• WHAT IS REQUIRED
Check each line of the records below and collect those that include the word "Delete".

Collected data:
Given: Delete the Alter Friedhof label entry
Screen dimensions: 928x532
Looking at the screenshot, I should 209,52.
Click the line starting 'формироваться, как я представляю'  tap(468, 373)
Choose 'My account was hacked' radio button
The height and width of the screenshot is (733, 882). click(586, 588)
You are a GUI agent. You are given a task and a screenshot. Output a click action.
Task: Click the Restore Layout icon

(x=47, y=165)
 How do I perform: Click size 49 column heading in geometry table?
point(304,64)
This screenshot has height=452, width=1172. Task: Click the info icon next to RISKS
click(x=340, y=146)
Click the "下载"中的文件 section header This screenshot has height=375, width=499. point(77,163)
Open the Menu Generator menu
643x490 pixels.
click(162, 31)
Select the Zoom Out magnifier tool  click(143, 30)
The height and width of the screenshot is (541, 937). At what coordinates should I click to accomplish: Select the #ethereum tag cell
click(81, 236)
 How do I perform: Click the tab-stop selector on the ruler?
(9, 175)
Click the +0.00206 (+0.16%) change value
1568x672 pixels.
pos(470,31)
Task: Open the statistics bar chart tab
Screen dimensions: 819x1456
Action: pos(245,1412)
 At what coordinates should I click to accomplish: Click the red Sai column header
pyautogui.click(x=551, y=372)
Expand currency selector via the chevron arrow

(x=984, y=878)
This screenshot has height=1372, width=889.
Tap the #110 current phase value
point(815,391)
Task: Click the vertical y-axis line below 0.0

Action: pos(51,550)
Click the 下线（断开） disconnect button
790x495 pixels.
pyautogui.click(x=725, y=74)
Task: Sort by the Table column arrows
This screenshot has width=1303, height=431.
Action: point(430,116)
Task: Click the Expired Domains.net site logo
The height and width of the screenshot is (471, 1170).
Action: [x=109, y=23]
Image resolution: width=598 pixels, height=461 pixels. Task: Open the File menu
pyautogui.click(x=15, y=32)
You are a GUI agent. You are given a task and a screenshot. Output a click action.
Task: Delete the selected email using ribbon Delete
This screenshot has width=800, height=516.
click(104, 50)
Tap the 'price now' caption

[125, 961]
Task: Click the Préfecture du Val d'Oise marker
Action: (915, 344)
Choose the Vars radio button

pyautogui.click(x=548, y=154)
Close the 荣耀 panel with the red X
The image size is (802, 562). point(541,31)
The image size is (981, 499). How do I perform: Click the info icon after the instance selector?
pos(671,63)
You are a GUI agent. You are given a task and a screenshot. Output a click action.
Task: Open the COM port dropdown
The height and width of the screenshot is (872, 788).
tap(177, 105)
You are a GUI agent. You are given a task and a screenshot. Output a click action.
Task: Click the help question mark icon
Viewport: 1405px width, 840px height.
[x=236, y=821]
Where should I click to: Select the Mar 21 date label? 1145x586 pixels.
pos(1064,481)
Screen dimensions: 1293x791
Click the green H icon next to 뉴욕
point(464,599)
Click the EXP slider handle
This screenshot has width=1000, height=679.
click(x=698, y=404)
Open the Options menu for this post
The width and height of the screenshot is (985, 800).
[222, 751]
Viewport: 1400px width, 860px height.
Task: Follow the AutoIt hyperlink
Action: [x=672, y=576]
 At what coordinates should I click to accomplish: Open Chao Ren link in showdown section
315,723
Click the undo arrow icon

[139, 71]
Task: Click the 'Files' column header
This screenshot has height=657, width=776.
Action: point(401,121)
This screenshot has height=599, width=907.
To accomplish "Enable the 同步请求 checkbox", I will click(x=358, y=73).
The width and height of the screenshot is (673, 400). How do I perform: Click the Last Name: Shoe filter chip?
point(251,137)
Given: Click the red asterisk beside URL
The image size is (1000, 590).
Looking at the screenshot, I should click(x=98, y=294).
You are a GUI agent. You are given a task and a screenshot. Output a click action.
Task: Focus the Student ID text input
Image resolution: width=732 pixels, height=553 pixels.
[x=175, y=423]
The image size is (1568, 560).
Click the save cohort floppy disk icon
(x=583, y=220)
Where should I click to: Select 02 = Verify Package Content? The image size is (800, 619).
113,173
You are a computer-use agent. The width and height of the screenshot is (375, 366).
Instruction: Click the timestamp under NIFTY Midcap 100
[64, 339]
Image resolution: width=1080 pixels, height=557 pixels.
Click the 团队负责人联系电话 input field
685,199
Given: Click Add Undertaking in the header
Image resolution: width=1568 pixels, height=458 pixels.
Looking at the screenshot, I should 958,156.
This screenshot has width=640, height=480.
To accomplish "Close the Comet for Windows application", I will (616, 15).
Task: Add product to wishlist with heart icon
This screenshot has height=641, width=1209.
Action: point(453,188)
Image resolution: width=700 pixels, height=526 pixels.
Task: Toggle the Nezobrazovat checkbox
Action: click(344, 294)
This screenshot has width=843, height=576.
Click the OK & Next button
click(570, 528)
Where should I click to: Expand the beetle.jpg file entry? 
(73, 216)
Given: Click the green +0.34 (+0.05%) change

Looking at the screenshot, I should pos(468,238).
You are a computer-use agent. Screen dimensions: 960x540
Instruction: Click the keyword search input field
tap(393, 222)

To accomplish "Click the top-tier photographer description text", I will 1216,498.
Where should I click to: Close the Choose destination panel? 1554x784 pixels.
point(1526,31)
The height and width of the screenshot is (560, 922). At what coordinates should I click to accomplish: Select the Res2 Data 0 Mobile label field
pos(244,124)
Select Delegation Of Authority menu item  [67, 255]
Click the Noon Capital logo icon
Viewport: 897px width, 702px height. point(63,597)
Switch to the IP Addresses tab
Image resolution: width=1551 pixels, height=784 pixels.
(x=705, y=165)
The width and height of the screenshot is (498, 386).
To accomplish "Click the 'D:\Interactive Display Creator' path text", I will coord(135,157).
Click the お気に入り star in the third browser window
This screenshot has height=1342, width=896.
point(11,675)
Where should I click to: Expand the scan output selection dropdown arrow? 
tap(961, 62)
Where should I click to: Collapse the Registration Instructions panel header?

• PROBLEM SOLUTION
Given: Delete the Alter Friedhof label entry
Task: Delete the selected email using ribbon Delete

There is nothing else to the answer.